### TEXT EXCERPT ###

Manufacturers are constantly squeezing more and more stuff into phones and then trying to get longer and longer battery life at the same time. One way to get longer battery life is by using a lower powered transceiver. The FCC requires different devices to operate within a certain power range and my guess is Apple decided to go on the lower end of the power scale for their later phones' transceivers to improve battery life. They likely can get away with that in their more urban settings with overlapping cellular coverage, but in the more rural areas, that lower power transceiver becomes a big issue. 

 

That nonstop tug of war between doing more stuff with a more powerful phone, while getting longer battery life at the same time forces manufacturers into making tough decisions. "Do I stick with a lower powered CPU for better battery life, or a lower powered transceiver?" What does my customer use more? The CPU and our rivals are also coming out with a more powerful CPU. "We'll go with the lower powered transceiver then."

### PROVIDED RECORDS ###

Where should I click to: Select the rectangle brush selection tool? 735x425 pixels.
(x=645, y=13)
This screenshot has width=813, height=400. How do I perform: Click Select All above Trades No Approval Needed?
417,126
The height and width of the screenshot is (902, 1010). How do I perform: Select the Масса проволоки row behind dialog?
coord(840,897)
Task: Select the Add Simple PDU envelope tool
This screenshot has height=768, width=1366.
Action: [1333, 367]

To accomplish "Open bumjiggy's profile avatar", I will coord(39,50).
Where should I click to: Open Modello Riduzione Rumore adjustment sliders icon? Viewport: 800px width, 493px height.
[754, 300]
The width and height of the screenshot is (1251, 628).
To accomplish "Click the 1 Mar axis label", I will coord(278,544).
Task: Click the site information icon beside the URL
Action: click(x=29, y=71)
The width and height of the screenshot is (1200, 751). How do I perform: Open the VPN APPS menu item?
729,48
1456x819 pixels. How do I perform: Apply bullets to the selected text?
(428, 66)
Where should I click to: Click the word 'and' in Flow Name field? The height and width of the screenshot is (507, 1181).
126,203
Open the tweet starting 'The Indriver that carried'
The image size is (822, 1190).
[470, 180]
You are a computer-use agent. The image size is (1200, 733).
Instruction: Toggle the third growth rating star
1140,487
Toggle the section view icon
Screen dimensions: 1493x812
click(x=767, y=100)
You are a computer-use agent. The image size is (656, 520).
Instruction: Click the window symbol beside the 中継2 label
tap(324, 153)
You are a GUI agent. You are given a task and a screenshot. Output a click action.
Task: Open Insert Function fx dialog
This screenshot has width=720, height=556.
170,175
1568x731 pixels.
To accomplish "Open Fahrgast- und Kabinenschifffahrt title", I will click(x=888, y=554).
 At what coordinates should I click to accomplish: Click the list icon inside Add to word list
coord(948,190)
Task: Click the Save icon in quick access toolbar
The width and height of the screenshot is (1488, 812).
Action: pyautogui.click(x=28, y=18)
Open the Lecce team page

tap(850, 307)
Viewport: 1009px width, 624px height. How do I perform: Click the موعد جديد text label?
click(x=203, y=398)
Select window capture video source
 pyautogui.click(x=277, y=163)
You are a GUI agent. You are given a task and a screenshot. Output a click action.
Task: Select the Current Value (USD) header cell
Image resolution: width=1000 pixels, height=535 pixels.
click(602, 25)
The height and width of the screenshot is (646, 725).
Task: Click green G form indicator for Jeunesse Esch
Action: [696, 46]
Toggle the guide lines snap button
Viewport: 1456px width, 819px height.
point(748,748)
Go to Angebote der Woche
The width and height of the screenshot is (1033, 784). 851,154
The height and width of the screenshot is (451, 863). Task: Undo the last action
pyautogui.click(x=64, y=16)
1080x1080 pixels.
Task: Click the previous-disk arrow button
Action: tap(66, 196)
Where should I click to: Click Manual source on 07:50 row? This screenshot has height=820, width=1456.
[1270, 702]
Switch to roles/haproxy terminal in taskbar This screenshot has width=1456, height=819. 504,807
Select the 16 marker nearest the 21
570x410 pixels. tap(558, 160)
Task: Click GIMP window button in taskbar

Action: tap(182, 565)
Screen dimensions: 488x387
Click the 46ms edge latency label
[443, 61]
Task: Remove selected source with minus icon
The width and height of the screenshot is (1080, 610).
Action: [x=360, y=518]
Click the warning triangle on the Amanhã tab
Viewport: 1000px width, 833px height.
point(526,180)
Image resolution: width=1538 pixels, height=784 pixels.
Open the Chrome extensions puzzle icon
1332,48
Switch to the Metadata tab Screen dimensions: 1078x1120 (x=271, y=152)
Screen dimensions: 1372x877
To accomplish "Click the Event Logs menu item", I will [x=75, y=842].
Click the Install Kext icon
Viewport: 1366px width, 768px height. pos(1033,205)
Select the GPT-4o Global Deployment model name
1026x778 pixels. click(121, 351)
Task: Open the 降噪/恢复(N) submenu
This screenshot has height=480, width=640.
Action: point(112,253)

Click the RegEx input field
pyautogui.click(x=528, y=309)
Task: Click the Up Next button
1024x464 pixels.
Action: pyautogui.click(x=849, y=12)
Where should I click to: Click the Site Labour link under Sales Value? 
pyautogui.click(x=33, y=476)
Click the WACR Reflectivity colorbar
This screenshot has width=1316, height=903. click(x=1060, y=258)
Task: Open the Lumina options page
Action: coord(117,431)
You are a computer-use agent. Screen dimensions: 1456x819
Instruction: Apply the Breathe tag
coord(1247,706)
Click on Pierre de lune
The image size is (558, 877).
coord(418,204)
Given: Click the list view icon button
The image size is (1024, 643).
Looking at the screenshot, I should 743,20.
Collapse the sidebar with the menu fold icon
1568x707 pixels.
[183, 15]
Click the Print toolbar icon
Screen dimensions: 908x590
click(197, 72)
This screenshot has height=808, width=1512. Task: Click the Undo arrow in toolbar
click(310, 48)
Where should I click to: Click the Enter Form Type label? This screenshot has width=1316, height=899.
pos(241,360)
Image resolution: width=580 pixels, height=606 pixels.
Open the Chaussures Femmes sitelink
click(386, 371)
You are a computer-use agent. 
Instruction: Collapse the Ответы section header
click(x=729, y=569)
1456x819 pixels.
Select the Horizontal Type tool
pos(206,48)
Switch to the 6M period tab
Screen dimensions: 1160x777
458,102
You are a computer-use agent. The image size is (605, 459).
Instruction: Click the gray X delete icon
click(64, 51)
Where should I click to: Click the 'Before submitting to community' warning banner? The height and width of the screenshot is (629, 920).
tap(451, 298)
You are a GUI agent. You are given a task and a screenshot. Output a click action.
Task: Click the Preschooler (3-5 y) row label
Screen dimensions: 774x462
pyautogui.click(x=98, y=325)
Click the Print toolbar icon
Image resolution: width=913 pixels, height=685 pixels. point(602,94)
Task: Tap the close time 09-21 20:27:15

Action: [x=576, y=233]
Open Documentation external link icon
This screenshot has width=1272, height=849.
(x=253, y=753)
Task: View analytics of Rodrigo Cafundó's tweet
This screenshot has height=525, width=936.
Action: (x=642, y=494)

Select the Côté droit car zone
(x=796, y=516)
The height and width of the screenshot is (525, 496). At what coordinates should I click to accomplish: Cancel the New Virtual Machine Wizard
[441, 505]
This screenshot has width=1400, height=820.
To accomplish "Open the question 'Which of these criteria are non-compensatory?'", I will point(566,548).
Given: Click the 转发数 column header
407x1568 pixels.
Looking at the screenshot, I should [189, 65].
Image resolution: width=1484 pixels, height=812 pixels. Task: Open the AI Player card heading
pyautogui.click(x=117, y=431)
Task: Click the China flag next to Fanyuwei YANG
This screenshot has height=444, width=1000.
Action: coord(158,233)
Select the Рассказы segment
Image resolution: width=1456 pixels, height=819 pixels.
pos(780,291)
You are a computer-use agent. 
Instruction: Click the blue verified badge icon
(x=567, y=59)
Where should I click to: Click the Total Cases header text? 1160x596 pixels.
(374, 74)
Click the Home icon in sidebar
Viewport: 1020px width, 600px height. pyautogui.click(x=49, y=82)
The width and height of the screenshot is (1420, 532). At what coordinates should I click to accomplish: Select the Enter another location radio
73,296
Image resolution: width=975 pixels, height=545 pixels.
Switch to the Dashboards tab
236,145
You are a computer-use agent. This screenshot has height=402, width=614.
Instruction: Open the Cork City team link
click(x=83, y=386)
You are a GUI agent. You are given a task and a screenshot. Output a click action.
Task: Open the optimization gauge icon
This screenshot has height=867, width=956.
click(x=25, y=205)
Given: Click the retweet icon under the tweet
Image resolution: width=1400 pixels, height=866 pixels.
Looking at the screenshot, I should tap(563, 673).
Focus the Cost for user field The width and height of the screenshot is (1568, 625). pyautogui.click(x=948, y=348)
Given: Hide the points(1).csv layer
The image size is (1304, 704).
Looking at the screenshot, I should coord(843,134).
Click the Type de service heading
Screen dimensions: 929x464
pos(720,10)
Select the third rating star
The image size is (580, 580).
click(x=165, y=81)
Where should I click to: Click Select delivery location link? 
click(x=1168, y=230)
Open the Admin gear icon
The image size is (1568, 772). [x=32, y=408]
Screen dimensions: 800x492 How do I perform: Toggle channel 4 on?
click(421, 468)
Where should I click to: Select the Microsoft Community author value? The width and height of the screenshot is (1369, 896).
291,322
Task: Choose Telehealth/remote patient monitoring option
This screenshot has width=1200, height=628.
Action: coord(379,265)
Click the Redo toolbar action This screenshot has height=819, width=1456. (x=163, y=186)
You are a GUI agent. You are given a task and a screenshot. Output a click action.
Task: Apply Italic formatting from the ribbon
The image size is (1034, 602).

###

> _CHALLENGES_
1. Reproduce the stretch of the passage on phone battery life from "Manufacturers are constantly" through "a big issue.".
2. For each statement, say whether the passage on phone battery life agrees with it, answering yes or no and quoting the words that decide it: (a) a lower powered transceiver is described as one way to get longer battery life; (b) the lower power transceiver is said to become a big issue in urban settings; (c) the FCC requires devices to operate within a certain power range.

> _SOLUTION SET_
1.
Manufacturers are constantly squeezing more and more stuff into phones and then trying to get longer and longer battery life at the same time. One way to get longer battery life is by using a lower powered transceiver. The FCC requires different devices to operate within a certain power range and my guess is Apple decided to go on the lower end of the power scale for their later phones' transceivers to improve battery life. They likely can get away with that in their more urban settings with overlapping cellular coverage, but in the more rural areas, that lower power transceiver becomes a big issue.

2.
(a) Yes: "One way to get longer battery life is by using a lower powered transceiver."
(b) No: "in the more rural areas, that lower power transceiver becomes a big issue"
(c) Yes: "The FCC requires different devices to operate within a certain power range"